転生令嬢は攻略したくない

リオール

転生令嬢は攻略したくない

 

 

「駄目だ、攻略したいと思えない!」


 のっけから叫ぶ。

 頭を抱えたくなるような状況なのだ。


 私はいわゆる転生令嬢というやつだ。病弱で、乙女ゲーム三昧だった前世の私がやっていたゲームの一つが、この世界。病状が悪化、アッサリ死んでしまった事でコンプリート出来なかった心残りから、この世界が選ばれたんじゃないだろうか。


 未コンプなわけだから、当然やり込んでいたわけでもなく、ましてや全キャラの攻略方法を知ってるわけでもない。この世界を『知ってる』だけだ。


 かろうじてクリアした数名を、学園入学後に見かけたわけだが――

 駄目だ。全っ然、好みじゃない!


 大好きなアニメが実写版になった時、これじゃない感が強い俳優に違和感を感じたことはないだろうか。むしろ見てられないくらいに心が苦しくなった事はないだろうか。

 今まさにそんな感じである。


 これ以上、私の好きなキャラのイメージを崩壊させないでぇぇ!!!


 そんな叫びは何処にも届かない……。


 未コンプとは言え、何人かはクリアした。美麗スチルにウットリもしていた。

 でもいざヒロインになってしまったら、誰にもときめかない自分がいた。


 病弱で恋に恋したまま亡くなった前世の自分と、病気とは無縁の健康な今の自分とは違う。

 夢見る人生ではないのだ。


「現実、現実を見つめなきゃ……!」


 子爵程度の自分が、公爵や王家の人間に取り入る事なんて出来るわけもない!いざその立場になれば分かる。ゲームのヒロイン、バカだろ、異常だろ!

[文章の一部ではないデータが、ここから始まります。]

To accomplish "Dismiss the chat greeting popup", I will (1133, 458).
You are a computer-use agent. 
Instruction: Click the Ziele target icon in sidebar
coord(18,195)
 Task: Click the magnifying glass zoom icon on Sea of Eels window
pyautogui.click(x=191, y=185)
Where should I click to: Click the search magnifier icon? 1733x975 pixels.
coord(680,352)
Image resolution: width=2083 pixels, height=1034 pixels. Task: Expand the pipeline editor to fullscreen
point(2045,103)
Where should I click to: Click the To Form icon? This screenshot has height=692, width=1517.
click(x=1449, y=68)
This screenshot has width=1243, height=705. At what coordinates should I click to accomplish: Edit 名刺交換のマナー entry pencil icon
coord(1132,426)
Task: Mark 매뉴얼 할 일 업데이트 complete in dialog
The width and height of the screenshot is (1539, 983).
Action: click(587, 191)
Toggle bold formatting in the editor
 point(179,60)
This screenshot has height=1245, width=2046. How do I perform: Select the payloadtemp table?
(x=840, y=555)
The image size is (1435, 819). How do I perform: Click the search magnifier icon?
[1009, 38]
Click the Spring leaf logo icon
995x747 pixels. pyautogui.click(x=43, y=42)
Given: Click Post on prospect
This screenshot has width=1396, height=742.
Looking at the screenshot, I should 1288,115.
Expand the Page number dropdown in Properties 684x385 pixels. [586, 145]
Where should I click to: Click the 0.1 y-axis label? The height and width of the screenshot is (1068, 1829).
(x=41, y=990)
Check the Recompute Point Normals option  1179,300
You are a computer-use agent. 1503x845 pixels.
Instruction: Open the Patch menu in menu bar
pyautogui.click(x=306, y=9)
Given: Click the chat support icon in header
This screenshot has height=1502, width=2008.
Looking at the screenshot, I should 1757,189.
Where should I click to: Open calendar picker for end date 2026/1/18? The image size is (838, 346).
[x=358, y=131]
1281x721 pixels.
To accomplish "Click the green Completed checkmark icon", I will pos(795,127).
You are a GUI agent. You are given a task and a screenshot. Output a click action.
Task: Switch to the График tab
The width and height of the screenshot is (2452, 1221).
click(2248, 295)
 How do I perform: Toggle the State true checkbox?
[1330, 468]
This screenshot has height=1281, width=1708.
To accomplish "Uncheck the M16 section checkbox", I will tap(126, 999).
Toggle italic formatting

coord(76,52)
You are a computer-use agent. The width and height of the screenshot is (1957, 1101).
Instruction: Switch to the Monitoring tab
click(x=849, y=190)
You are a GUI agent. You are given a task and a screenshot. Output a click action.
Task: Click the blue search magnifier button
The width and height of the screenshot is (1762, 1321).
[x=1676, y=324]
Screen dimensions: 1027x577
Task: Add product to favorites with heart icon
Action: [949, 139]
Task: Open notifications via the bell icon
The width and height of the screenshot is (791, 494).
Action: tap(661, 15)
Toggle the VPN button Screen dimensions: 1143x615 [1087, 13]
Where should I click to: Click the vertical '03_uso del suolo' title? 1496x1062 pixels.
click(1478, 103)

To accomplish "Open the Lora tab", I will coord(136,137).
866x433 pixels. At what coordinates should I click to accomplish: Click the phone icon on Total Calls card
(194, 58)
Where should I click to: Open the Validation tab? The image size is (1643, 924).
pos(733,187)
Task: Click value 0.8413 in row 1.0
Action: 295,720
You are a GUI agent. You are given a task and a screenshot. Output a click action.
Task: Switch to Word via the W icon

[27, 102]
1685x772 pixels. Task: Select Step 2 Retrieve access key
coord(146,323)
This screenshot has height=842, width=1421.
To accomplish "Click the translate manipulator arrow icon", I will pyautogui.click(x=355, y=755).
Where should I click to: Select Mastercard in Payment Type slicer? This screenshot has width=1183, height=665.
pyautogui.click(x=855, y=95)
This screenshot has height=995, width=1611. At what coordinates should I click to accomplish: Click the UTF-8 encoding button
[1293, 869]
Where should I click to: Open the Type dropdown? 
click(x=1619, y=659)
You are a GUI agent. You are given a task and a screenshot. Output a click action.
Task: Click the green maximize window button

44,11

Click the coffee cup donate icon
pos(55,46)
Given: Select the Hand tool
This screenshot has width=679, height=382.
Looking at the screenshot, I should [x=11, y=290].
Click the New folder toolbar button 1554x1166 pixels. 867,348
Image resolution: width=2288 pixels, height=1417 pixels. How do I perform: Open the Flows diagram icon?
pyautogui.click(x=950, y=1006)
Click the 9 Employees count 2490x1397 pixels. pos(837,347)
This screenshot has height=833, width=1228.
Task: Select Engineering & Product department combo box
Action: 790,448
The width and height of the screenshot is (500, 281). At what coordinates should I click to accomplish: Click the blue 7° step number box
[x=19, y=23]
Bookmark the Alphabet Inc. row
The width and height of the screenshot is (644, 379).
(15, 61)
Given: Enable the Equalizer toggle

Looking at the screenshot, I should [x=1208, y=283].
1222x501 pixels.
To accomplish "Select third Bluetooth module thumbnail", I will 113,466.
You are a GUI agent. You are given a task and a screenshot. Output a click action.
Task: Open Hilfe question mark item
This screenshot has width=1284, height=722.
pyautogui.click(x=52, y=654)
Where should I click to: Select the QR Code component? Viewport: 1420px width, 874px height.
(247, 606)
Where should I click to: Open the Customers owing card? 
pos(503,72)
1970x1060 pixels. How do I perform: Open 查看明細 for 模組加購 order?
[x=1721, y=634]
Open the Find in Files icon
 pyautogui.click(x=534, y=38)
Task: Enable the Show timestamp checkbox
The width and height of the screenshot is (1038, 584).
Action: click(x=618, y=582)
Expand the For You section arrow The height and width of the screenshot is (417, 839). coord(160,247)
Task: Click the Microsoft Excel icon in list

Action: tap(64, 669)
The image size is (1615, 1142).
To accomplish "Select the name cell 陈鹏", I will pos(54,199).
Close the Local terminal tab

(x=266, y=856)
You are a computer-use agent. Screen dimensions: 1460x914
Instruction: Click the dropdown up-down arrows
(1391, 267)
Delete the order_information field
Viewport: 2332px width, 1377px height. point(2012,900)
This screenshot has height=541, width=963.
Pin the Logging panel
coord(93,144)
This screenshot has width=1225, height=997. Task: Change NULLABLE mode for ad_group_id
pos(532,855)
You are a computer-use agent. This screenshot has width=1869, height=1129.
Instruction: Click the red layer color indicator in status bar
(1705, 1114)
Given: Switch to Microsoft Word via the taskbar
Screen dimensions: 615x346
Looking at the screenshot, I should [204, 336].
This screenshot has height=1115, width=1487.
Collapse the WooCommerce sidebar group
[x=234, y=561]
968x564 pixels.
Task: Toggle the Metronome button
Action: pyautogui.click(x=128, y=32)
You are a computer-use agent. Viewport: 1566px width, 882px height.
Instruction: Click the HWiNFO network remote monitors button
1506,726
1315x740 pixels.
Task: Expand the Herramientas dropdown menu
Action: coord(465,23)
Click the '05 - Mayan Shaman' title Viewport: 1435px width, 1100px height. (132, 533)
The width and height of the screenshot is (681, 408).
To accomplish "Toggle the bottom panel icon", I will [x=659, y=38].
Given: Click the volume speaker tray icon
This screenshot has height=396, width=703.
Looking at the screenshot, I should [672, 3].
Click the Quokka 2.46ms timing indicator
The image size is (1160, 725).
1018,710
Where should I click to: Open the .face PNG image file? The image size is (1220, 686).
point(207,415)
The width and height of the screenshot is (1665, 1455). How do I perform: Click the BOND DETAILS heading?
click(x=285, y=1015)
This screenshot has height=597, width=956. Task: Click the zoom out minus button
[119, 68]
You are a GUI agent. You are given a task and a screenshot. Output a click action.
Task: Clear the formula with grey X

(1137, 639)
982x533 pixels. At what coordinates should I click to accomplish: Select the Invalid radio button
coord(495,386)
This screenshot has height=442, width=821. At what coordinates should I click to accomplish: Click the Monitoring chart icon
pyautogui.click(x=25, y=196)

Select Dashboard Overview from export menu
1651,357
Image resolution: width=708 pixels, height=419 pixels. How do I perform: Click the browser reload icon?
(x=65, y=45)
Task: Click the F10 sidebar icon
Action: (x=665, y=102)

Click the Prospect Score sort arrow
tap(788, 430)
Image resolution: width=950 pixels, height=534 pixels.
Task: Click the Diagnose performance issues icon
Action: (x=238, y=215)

 高位貴族の男子をどうやって攻略しろというのか。下手に話しかけようものなら、不敬罪で処罰されるわ。


 まあどちらにしろ、好みのタイプじゃないから、攻略出来たとしてもしたくないのだが。


「一押しの王太子がアレだもんなあ」


 仮にも最高権力者の王家の者を『アレ』呼ばわりしたのだ。誰かが聞いてれば即処分だろう。だが今は自室のベッドで毛布を被っている状態。一日を振り返りつつアレコレ考える時の癖だ。夜中だから叫んでも大丈夫な為に毛布は頭までしっかり被っている。誰にも聞かれる事はない。


 金髪碧眼の、いかにもイケメンのメイン攻略対象の王太子は、けれど自分の好みとはかけ離れていた。あくまでゲームのスチルなら一番だった。だが、現実はモヤシとしか思えない。頼りない。男らしくない。

 二押しの騎士団長子息は、逆に暑苦しすぎる。程よい筋肉に小麦色の肌は良いのだが、それは滝ですか雨ですか、と問いたくなるような汗臭さは遠慮したい。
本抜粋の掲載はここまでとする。